5. When would you use model soups versus multi-model merging (TIES/DARE)?

Show Answer

Model soups average checkpoints from the same training run or from runs that differ only in hyperparameters (learning rate, data ordering). The goal is improved robustness and generalization for a single task. Multi-model merging (TIES/DARE) combines models fine-tuned for different tasks to create a multi-skill model.
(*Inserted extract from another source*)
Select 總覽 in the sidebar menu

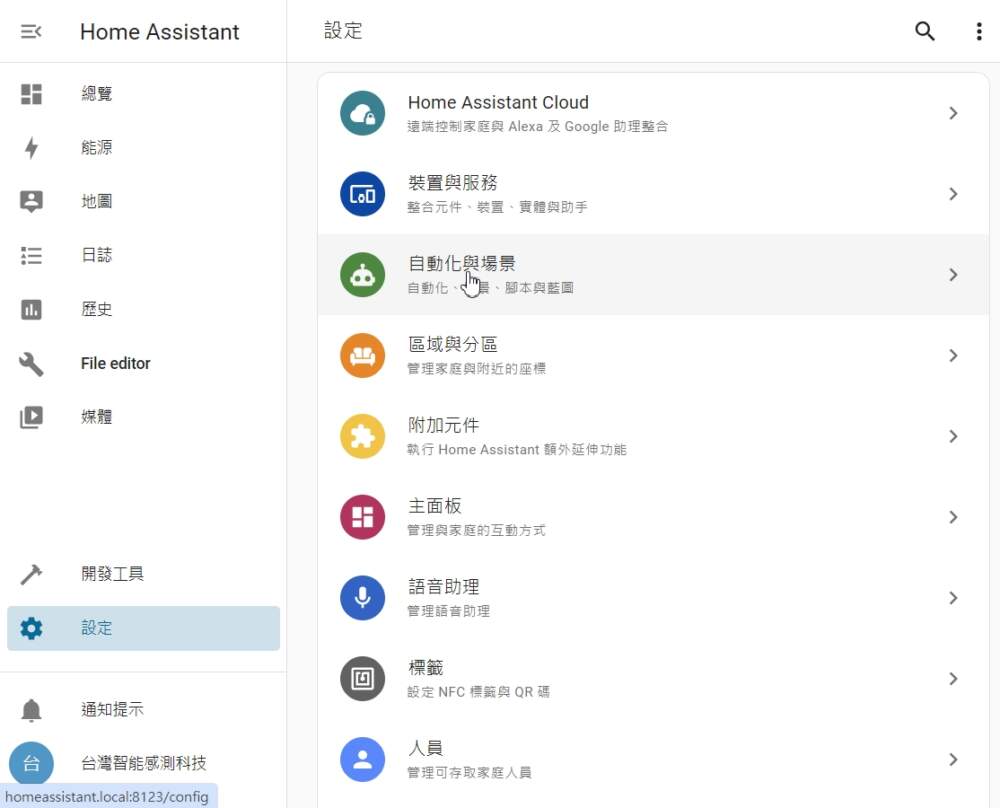(x=96, y=93)
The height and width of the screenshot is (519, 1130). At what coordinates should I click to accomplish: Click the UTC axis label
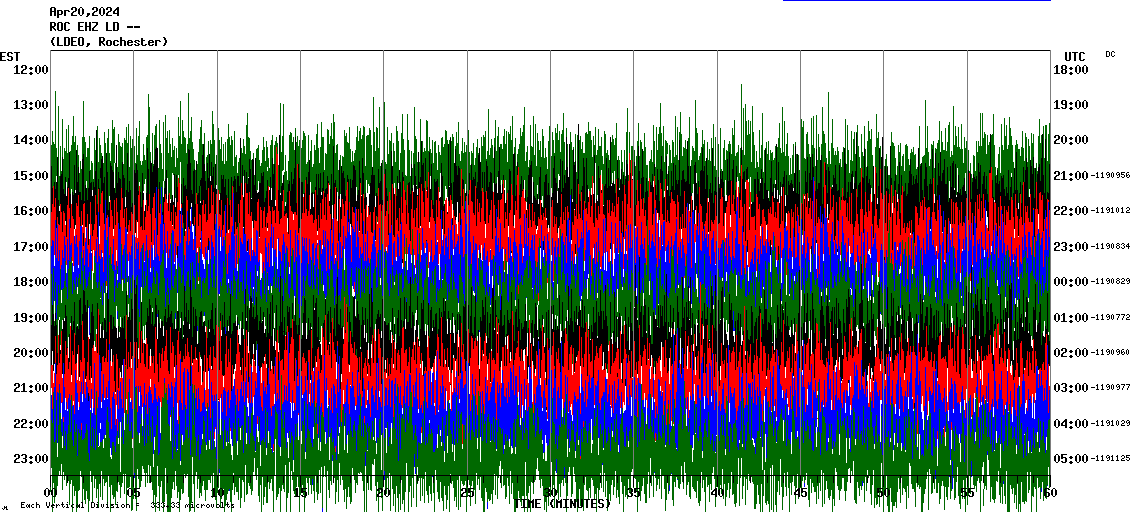[1075, 56]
Use soups when you want a more robust version of your existing model; use TIES/DARE when you want to combine capabilities from models trained on different domains or tasks.

Key Takeaways

Model merging combines specialized models into multi-skilled models with zero additional training, requiring only system RAM (not GPU VRAM).
All models must share the same base architecture and pretrained checkpoint for merging to produce meaningful results.
SLERP is the best default for two-model merges, preserving weight magnitudes through spherical interpolation rather than linear averaging.
TIES and DARE handle interference when merging three or more models, using sign election and sparsification to prevent conflicting changes from canceling out.
Task arithmetic provides the theoretical foundation: task vectors (fine-tuning deltas) can be added, subtracted, and scaled to compose and decompose model capabilities.
Model soups average checkpoints from the same training process to improve robustness and generalization for a single task.
MergeKit is the standard tool for practical model merging, supporting all major algorithms through YAML configuration files.
Evolutionary merging automates the search for optimal merge configurations, often outperforming manually tuned merges.